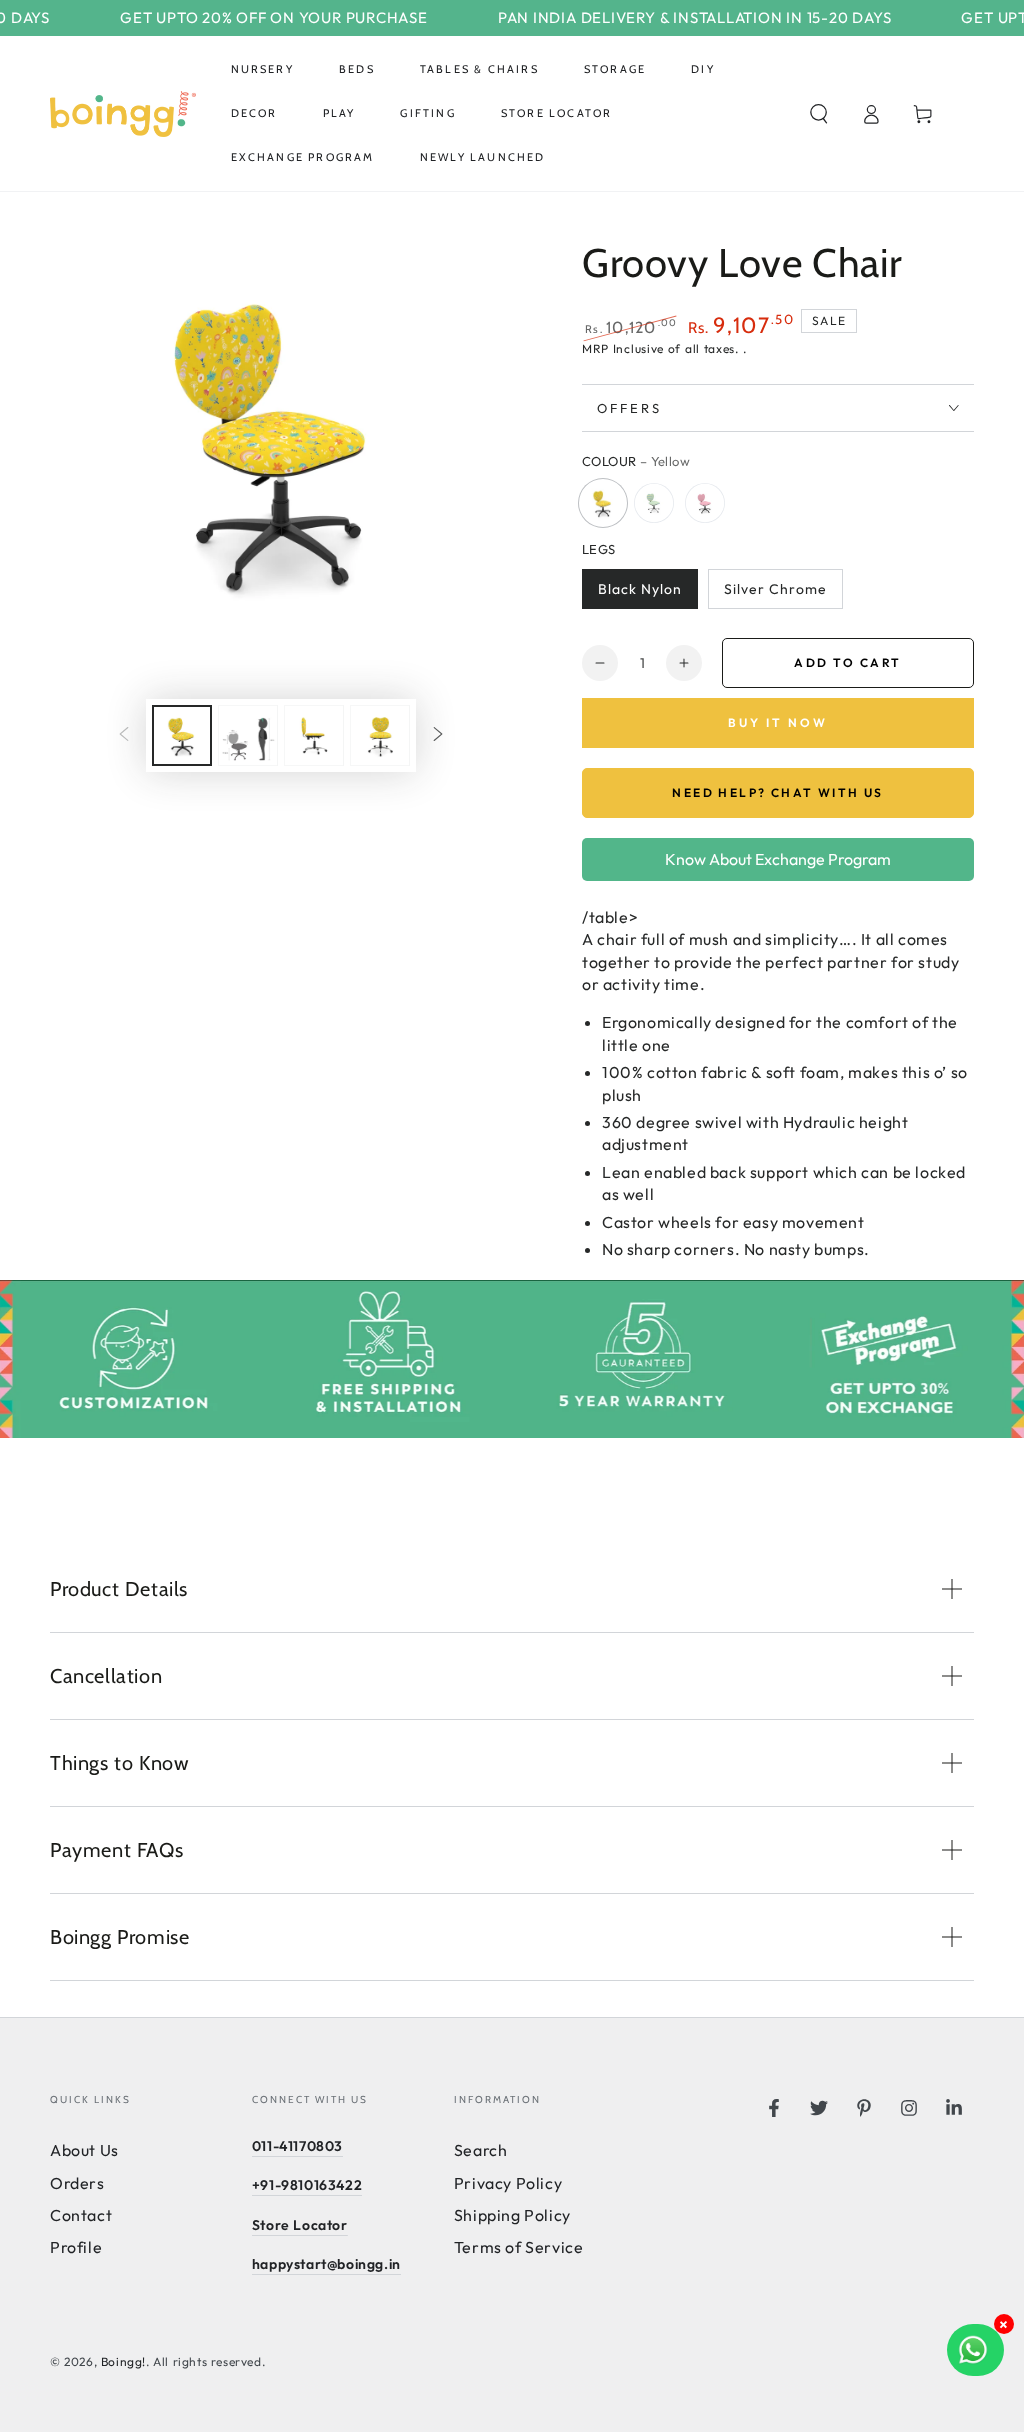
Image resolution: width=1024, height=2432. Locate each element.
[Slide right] (438, 736)
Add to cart (847, 662)
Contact (81, 2215)
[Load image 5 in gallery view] (380, 735)
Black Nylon (640, 589)
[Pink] (705, 503)
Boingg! (123, 2361)
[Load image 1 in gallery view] (182, 735)
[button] (819, 114)
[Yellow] (603, 503)
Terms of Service (519, 2247)
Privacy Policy (508, 2183)
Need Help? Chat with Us (777, 793)
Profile (76, 2247)
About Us (84, 2150)
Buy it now (778, 722)
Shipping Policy (512, 2215)
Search (481, 2150)
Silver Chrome (775, 589)
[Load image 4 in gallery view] (314, 735)
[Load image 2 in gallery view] (248, 735)
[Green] (654, 503)
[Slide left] (124, 736)
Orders (77, 2183)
================================
• Exercise details: All of the material above should be written out exactly as given, minus any images.

• Final answer:
Image resolution: width=1024, height=2432. Locate each element.
[Slide right] (438, 736)
Add to cart (847, 662)
Contact (81, 2215)
[Load image 5 in gallery view] (380, 735)
Black Nylon (640, 589)
[Pink] (705, 503)
Boingg! (123, 2361)
[Load image 1 in gallery view] (182, 735)
[button] (819, 114)
[Yellow] (603, 503)
Terms of Service (519, 2247)
Privacy Policy (508, 2183)
Need Help? Chat with Us (777, 793)
Profile (76, 2247)
About Us (84, 2150)
Buy it now (778, 722)
Shipping Policy (512, 2215)
Search (481, 2150)
Silver Chrome (775, 589)
[Load image 4 in gallery view] (314, 735)
[Load image 2 in gallery view] (248, 735)
[Green] (654, 503)
[Slide left] (124, 736)
Orders (77, 2183)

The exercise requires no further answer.